Хотя я не претендую на роль эстета, но всегда смотрю постановки Рифенстола, если есть возможность. В них действительно чувствуется душа — то, чего не могут передать никакие записи и никакие калькуляционные стимулирующие системы, какими бы совершенными они ни были.
— У нас с ним есть нечто общее, — призналась Бетти как-то раз в самом начале нашего знакомства. — В космос ведь тоже можно послать только роботов. Тем не менее люди рвутся туда, невзирая на огромный риск.
Именно после этого она стала казаться мне не просто хорошенькой.
Но сегодня она уныло говорила:
— Все было слишком хорошо.
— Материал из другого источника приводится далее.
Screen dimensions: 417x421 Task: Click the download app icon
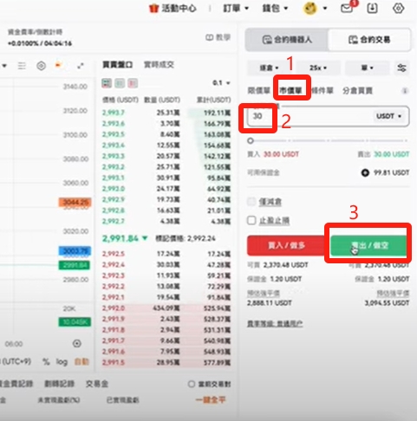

Ты ведь знаешь, папа делал современные вещи, а право заниматься всяким старьем предоставлял архивам. Теперь комиссия настаивает, чтобы он как представитель Объединения обратил должное внимание не столько на образ Человека, сколько на какую-то историческую тему, и чтобы силами оперы он поставил ее «живьем» как часть программы Фестиваля.
— Ну и что? Наверняка ему просто намекнули, так же как и мне. Кроме того, владея современными методами режиссуры…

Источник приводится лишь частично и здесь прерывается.